Selected text:
Replies (51)
How bad has your mistakes haunted you ser? π
Not at all but I think there are enough people who really want the ability to edit/delete that this is at least a useful idea to pontificate upon.
Personally, I kinda like not being able to edit my dumb ass.
Edit and delete definitely has a use case. I kid. π
Shit. It's all gud me fren.
I may be wrong here, but the malleability of notes has to be approved by relays to ensure no funny business is going on.
I'll give you an example.
You post a note (url) that says 'like' and 'boost' if you like puppies.
Then a day later you change the word 'puppies' to 'government'.
This may have a reputational effect on anyone that interacted with your note. Use your imagination on more sinister examples.
So a webpage? Lol
This is basically what addressable events gets us, and in a nostr-native way. The objection to edit has two parts:
1. Mutable state creates lots of weird problems. Either you lose history, which allows authors to rug people and build fraudulent social credit, or you keep all the history. Amethyst's edits keep all the history, which allows fiatjaf to spam everyone on Amethyst. Immutability solves all this, at the expense of not having edit.

Items:
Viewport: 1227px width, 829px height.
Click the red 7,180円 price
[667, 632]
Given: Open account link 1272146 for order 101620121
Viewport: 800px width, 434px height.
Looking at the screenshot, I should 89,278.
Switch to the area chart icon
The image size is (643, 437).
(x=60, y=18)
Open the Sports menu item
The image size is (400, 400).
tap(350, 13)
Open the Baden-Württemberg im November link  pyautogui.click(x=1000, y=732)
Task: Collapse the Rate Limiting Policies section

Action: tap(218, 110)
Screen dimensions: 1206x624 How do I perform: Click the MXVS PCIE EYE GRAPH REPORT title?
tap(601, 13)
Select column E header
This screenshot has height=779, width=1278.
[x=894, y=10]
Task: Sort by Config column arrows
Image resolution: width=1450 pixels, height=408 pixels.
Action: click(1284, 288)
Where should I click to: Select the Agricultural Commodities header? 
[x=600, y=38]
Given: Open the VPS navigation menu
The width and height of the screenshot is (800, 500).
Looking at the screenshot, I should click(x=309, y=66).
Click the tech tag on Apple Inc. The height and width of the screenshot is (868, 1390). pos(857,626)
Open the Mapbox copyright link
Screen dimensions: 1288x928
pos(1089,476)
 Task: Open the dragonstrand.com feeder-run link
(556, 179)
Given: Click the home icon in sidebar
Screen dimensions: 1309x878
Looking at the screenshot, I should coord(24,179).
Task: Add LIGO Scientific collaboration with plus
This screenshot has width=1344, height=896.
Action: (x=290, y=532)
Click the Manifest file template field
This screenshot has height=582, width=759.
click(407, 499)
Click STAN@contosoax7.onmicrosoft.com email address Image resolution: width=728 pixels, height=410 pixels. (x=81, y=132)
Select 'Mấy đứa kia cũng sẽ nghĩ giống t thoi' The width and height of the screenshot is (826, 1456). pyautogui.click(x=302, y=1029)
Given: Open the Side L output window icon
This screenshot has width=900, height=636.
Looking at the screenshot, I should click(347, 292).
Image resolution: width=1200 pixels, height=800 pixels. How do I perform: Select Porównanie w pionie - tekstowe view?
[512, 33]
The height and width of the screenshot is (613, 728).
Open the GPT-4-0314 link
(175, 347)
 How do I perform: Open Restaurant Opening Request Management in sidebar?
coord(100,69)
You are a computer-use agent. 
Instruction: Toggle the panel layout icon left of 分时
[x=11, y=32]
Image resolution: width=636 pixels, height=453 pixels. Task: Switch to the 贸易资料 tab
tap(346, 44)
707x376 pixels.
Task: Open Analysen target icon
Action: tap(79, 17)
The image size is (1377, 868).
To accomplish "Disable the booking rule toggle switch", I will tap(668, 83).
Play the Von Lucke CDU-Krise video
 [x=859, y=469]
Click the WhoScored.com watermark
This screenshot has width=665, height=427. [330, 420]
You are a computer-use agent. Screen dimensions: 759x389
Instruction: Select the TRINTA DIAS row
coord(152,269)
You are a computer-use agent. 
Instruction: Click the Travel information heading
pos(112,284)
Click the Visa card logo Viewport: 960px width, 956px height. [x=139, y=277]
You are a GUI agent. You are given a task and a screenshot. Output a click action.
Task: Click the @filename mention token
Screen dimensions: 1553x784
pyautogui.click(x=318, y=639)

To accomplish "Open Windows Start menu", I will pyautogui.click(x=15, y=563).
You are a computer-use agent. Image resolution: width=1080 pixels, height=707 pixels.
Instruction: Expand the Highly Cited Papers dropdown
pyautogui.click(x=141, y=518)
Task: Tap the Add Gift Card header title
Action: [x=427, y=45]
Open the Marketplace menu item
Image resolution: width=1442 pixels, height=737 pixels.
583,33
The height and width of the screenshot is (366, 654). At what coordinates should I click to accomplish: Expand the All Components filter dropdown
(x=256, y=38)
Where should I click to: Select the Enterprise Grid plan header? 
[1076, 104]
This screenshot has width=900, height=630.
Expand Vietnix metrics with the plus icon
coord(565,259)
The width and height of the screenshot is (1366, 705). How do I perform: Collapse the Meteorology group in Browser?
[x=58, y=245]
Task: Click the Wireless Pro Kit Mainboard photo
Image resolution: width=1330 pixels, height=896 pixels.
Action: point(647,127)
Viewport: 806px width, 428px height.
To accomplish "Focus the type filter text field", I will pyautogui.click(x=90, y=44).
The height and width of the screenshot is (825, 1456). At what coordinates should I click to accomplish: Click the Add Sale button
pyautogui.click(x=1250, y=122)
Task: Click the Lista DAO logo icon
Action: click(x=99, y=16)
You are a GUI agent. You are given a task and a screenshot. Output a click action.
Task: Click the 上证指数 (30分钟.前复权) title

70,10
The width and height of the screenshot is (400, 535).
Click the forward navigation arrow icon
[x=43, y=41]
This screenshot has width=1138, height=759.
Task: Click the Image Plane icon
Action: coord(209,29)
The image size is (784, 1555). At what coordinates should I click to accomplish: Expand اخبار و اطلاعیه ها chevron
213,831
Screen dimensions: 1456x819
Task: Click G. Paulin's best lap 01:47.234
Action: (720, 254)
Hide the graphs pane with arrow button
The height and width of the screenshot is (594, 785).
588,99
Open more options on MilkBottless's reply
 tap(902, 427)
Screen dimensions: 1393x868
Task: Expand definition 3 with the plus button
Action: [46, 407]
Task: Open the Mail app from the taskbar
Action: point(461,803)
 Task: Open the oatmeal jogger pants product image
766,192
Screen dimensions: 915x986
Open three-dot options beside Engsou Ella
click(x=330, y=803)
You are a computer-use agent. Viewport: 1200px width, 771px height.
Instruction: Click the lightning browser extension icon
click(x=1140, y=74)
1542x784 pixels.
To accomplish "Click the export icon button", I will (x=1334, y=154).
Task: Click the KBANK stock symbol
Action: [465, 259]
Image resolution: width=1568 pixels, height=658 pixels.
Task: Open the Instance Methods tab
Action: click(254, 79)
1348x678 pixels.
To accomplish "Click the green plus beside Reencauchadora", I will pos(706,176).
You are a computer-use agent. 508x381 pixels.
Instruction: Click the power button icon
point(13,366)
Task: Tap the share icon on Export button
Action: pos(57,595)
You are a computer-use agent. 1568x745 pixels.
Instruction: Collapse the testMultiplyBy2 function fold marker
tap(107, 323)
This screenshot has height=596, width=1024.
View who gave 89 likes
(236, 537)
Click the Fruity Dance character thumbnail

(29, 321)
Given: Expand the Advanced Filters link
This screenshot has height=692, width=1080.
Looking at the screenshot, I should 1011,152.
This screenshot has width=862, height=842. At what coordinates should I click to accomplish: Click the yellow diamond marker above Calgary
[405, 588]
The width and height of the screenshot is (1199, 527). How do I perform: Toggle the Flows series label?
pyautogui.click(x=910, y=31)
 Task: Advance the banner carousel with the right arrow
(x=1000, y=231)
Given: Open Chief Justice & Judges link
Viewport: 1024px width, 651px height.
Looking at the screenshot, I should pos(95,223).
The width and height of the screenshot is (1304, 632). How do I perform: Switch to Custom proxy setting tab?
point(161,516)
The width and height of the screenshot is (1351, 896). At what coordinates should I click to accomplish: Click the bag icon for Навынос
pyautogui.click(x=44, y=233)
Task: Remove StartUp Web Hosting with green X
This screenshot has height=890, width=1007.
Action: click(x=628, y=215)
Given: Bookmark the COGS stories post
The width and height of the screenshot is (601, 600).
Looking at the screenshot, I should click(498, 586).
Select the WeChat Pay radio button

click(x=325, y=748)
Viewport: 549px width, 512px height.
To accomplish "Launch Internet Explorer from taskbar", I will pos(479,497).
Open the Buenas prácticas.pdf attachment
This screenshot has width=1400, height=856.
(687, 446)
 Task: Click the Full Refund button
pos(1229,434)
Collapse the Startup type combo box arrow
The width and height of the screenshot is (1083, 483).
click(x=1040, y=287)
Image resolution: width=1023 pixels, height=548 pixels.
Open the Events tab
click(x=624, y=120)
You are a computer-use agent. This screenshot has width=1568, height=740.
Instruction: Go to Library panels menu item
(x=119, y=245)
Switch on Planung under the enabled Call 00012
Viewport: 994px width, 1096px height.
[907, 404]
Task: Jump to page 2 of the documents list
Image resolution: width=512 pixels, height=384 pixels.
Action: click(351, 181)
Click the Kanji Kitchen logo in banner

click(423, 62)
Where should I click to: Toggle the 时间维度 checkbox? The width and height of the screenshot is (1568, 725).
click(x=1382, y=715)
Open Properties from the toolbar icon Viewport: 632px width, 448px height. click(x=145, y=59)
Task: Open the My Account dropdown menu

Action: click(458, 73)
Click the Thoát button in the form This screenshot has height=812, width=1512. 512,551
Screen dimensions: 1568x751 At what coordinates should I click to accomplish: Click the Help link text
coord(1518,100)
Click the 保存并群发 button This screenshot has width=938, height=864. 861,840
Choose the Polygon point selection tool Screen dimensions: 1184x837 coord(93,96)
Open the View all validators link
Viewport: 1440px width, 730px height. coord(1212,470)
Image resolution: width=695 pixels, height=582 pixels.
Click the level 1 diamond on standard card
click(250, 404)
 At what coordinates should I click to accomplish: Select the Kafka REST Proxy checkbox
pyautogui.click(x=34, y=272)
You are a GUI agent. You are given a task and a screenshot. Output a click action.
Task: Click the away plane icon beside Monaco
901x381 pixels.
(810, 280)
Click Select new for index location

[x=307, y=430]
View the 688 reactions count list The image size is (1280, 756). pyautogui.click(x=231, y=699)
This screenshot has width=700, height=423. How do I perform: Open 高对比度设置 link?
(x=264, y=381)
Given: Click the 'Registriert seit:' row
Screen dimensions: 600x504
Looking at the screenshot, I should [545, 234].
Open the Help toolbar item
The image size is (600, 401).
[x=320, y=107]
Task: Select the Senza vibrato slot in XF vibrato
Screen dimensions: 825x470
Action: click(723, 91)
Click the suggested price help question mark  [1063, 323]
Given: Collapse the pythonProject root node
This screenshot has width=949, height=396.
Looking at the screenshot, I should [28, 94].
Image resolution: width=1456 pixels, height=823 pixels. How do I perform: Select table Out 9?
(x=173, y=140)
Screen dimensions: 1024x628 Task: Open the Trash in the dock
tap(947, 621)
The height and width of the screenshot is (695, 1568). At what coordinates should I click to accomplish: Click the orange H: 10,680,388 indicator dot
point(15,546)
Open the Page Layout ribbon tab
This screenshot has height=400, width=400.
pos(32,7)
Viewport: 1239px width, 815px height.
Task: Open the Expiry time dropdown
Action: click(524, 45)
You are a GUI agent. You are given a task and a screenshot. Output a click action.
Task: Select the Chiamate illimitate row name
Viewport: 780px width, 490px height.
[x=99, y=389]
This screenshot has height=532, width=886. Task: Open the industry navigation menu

Exercise tasks:
1. Echo the part of the thread on editing notes that opens with the words containing "Personally, I kinda" and closes with "word 'puppies' to 'government'.".
2. Answer these from the thread on editing notes:
(a) According to one reply, what has to approve the malleability of notes?
(b) In the example given, what word replaces "puppies" a day later?
(c) What is said to solve all this at the expense of not having edit?
Work from the thread on editing notes alone, not from the rows.

Responses:
1.
Personally, I kinda like not being able to edit my dumb ass.
Edit and delete definitely has a use case. I kid. π
Shit. It's all gud me fren.
I may be wrong here, but the malleability of notes has to be approved by relays to ensure no funny business is going on.
I'll give you an example.
You post a note (url) that says 'like' and 'boost' if you like puppies.
Then a day later you change the word 'puppies' to 'government'.

2.
(a) Relays
(b) Government
(c) Immutability